The only player-substitution foul in the rule book is Article 2-F.: Entry/re-entry of an ineligible player.But Rule 4-3, Section 4, Article 1 states “An eligible substitute is any player who has not been disqualified and whose name and correct number have been recorded in the scorebook.”
So an extra player on the field would not be classified as an ineligble player.Bell also wrote that if it was truly a “deliberate unsportsmanlike act” why didn’t the player receive a yellow or a red card?
Whiting wrote, “The umpires did not feel it was appropriate to yellow card the player in this situation due to the consequences for the team as a whole.”
Veazie did not appeal the decision on the field after it happened but she wouldn’t have been allowed to call a timeout and dispute it anyway.
According to Rule 4.2.3, Situation A: If a team is awarded a penalty stroke, the offending team can’t be granted a timeout. Only the team in possession of the ball may be granted a timeout.Bell insisted that he didn’t appeal the ruling with the expectation of having the game resumed.
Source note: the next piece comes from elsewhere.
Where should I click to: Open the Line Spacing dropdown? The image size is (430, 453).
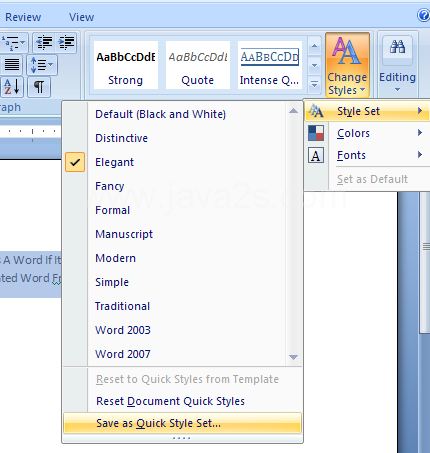coord(42,65)
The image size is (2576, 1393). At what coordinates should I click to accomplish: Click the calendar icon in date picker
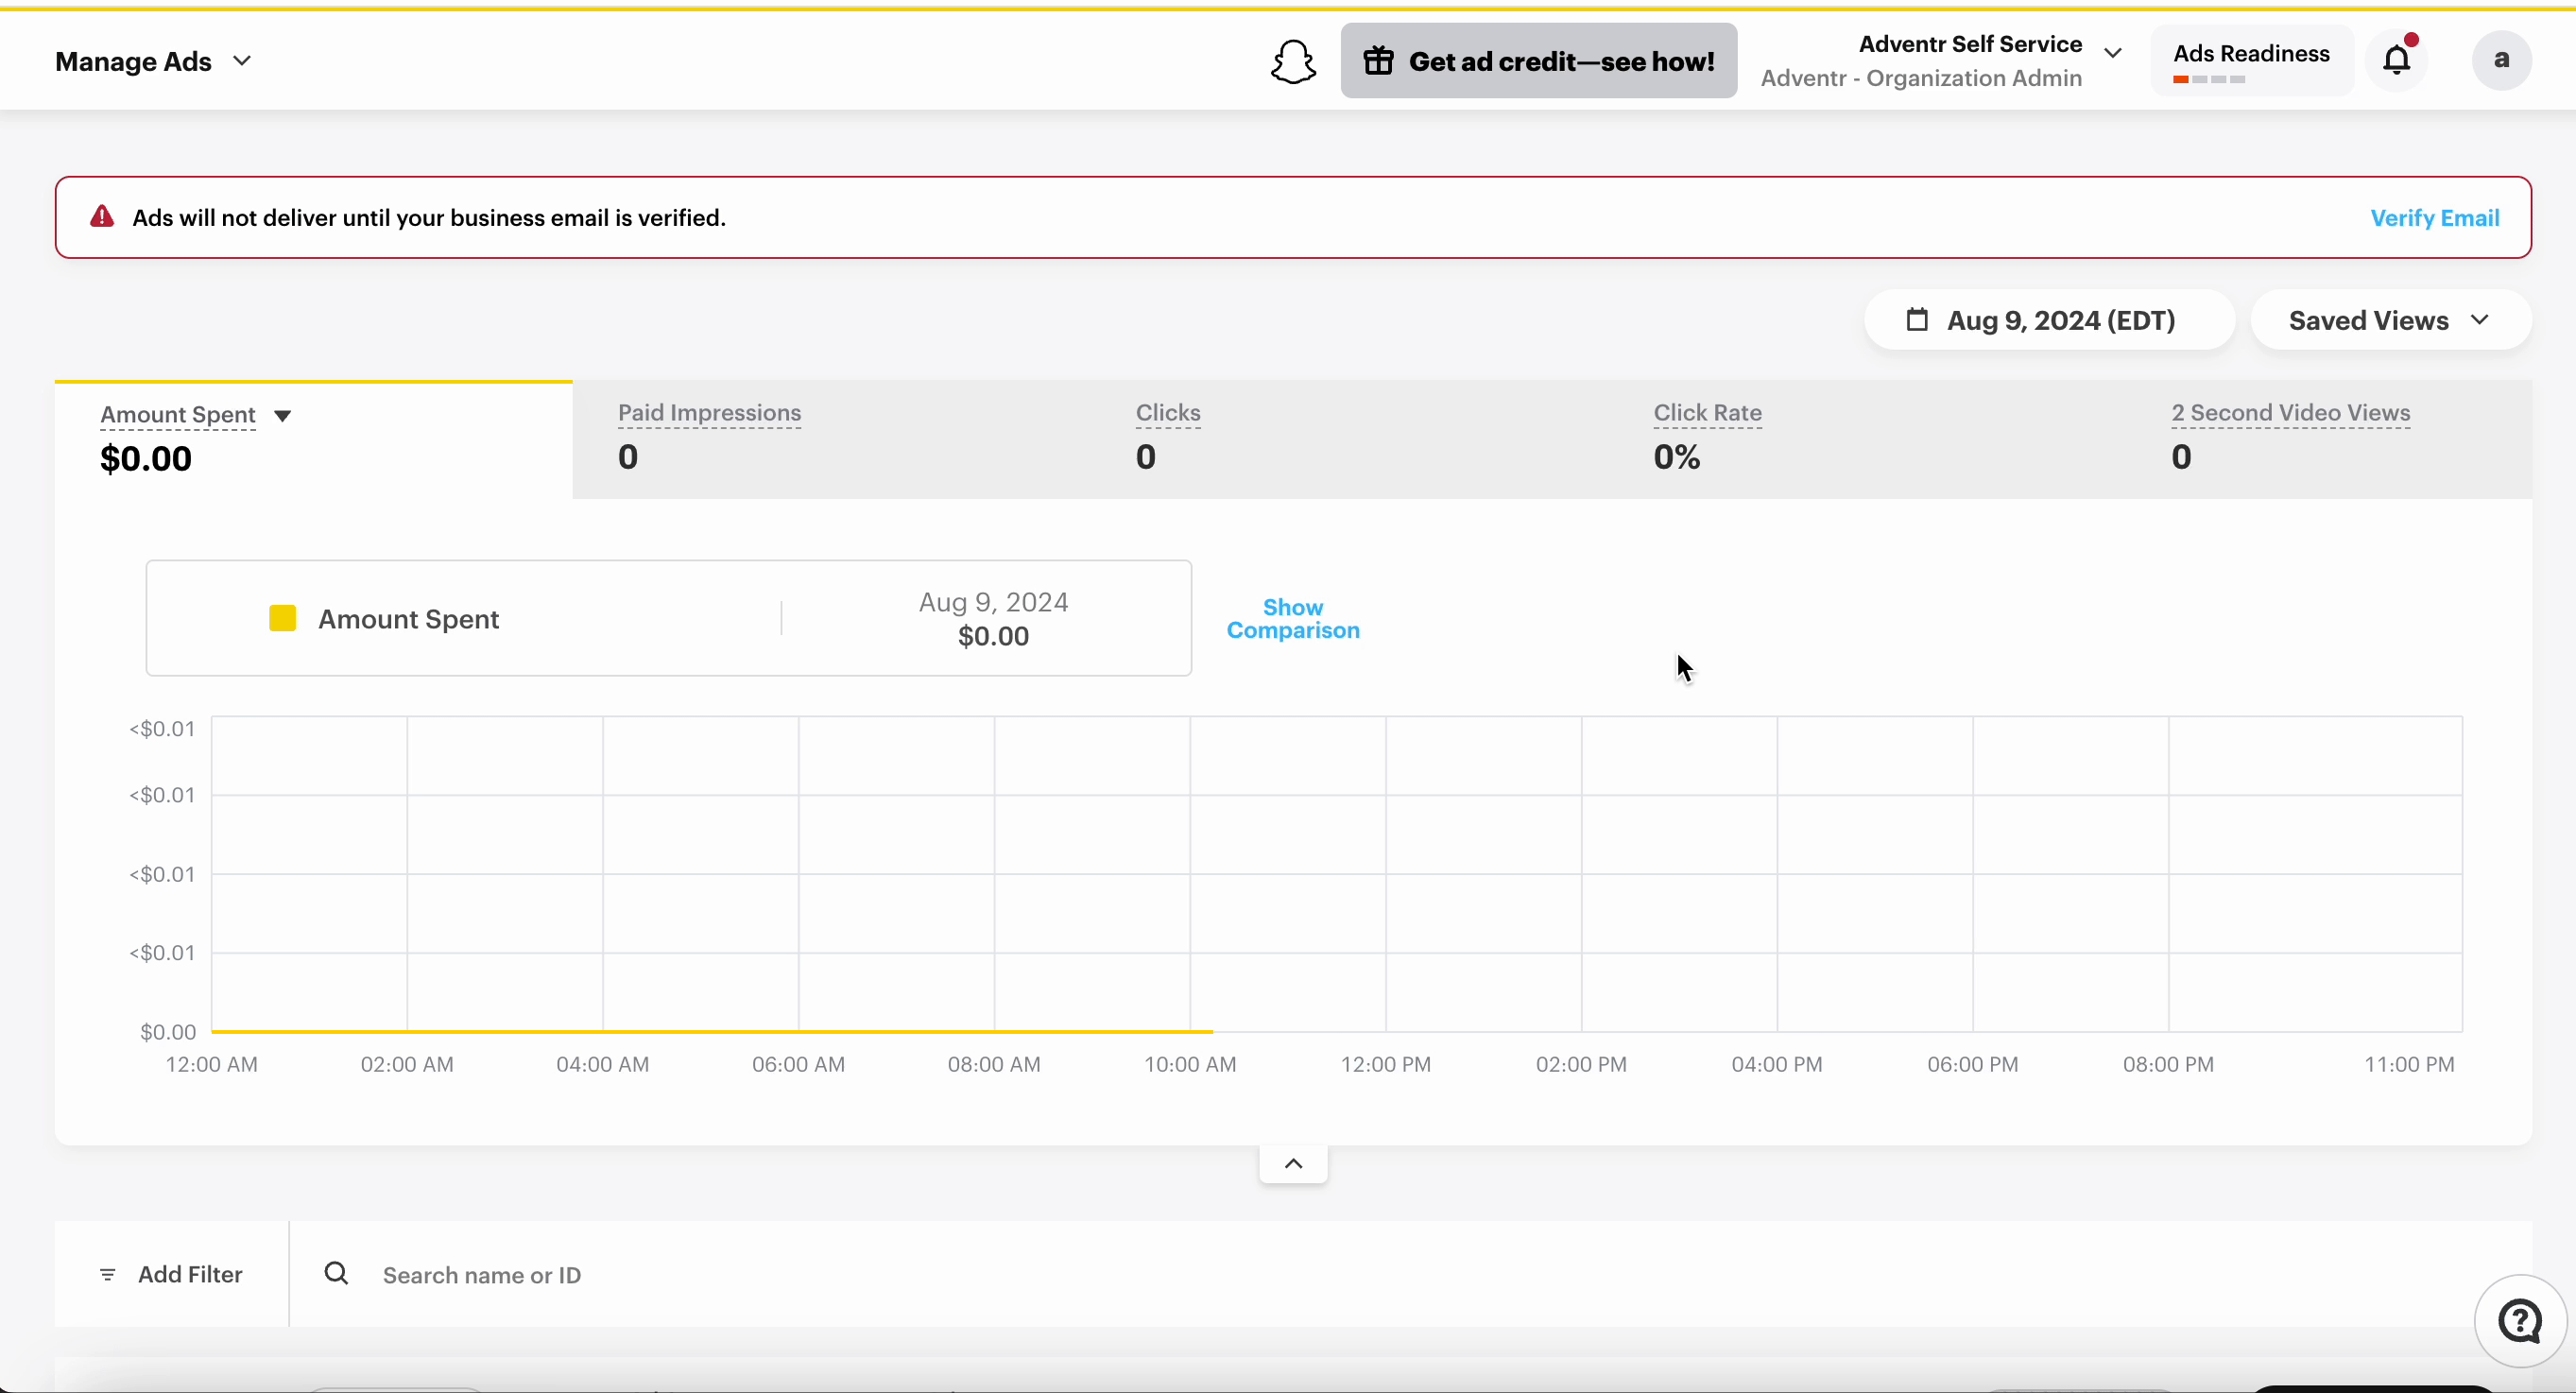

“When has that ever happened at any level? It wasn’t going to happen,” said Bell. “But this was the only way to get it heard right away. I just want them to correct the rule so this doesn’t happen to any other team in the future.”He said he has the utmost respect for Whiting, Hennessey and Hall and the job they have done over the years.
He also praised Foxcroft coach Gene Philpot and her team, saying they’re a classy program and he hopes Foxcroft Academy “wins the gold ball.
“Life will go on. Our kids have been very good about it. It is a life lesson. Sports mimic life and, sometimes, things happen that are out of our control,” said Bell. “This will be a good lesson but a tough lesson.”
Foxcroft plays North Yarmouth in the state final Saturday in Orono.